Dear Readers:
At least for this week, Dr. Ink is Dr. Buc.
In past years, he has been skeptical if not downright cynical about the orgy of hyperbole surrounding media coverage of the Super Bowl. But no longer.
Doc’s beloved Tampa Bay Buccaneers are headed for the big game, the big dance, the big show, the big enchilada, cliché city. Through the lens of beer-soaked civic pride, no coverage seems excessive, no detail trivial, no angle unworthy of exploration. The poor we will always have with us. We may never approach football heaven again.
Ours is a sports-besotted society with terrible social consequences, Doc will admit. The fact that our newspapers commit so much coverage to sports and so little to the arts is a dreadful distortion of values. Then why do we do it?

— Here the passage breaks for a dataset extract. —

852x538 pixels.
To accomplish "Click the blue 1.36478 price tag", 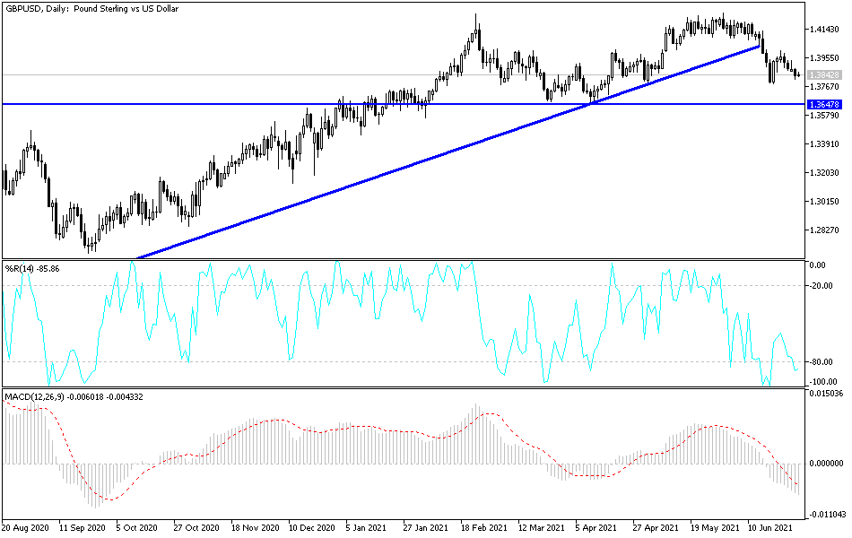I will click(826, 105).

The passion for sports, especially football, is a substitute for war and religion. You don’t need to be George Carlin to note that football is a game in which you try to conquer the enemy’s territory. The offense throws the bomb and tries to protect against the blitz. It has also become a form of gang warfare in which hooligans for the home team (Yo, are ya listenin’, Philly?) wear their colors and protect the home turf against anyone daring to bring the enemy’s colors to town.
(However degraded, such cathartic contests seem preferable to sending our young men into Iraq.)
And you don’t have to be theologian Michael Novak to see that the huge Sunday crowds are no longer headed for the cathedral. Our modern day pilgrimages are not to Canterbury or Lourdes, but to the shrines of sports.
And, at least for this week, that’s how it should be. Go Bucs!